Anyone who has seen the U.S Office and/or Parks and Recreation, knows pretty much what they’re in for here; an egotistical protagonist who is an idiot, an ensemble of characters with an assortment of quirks, talking heads filled with awkward comedy, many comedic asides to the camera etc, the list goes on. However, as unoriginal as Killing Gunther appears to be, it does serve as an admirable effort to find something new within an oversaturated genre, even if it’s mission is futile.
The film starts off by introducing the quirks that will become the characters we follow. Spending its time riffing off well known mockumentary tropes in ways that will gain a laugh or two, even if you’ve seen the gags done a lot better somewhere else. Personally, the film feels rather bloated with the number of character quirks it contains, jumping through them quickly to cover everyone. This being said, the quirk combination occasionally works, and the film resolves this overpopulation issue gradually over its runtime, albeit in a rather unsatisfactory fashion.

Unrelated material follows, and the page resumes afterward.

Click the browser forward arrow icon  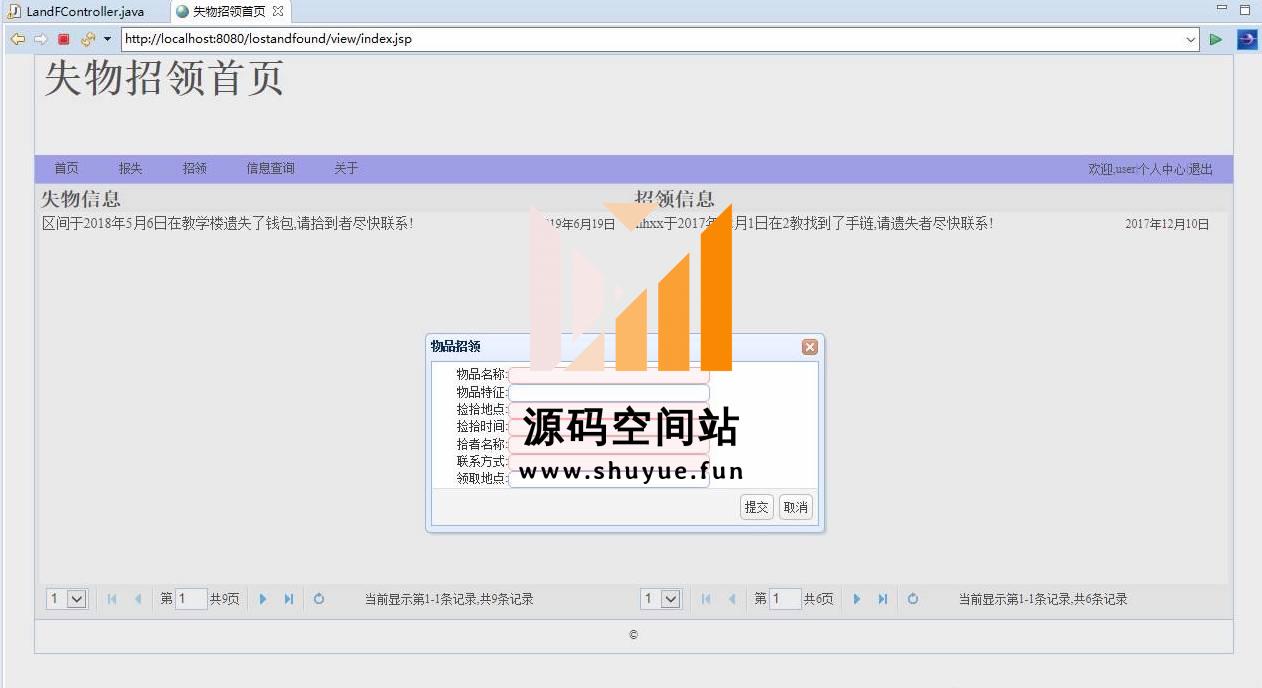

Once into the second act, the film shifts its comedy into the melodramatic gear, playing laughs out of the characters increasingly tragic situations. This is where the film falls completely flat, coming off as cringey instead of its aim of cringe comedy. Fortunately, however, the film’s final act somewhat satisfies, thanks in large part to a surprisingly funny performance from the Governor of California. Schwarzenegger steals the show in a completely ridiculous role that perhaps wasn’t intended to be funny in the way it was, but nonetheless, he’s a character you wished you’d seen more of.
A lot of care is felt in this film. Writer, director and star Taran Killam gives maximum effort and enthusiasm, which you occasionally get a kick out of, however he is trying too hard on all fronts, which ultimately contributes to the films mildly entertaining result. Ironically, Killing Gunther is an unintentionally funny comedy. Most of the humour found in the film, lies within its stupidity, but perhaps not in the way Killam intends for you to laugh. It’s more likely that audiences will laugh at the film rather than with it.
Overall, Killing Gunther doesn’t tread any new ground, but it tries it’s very best to make a funny thrill ride out of the mockumentary genre. In a way it works, just not in the way intended. Fans of the mockumentary formula will potentially get enjoyment out of this film, however, those looking for something more than repeated genre thrills, should probably stick to The Office.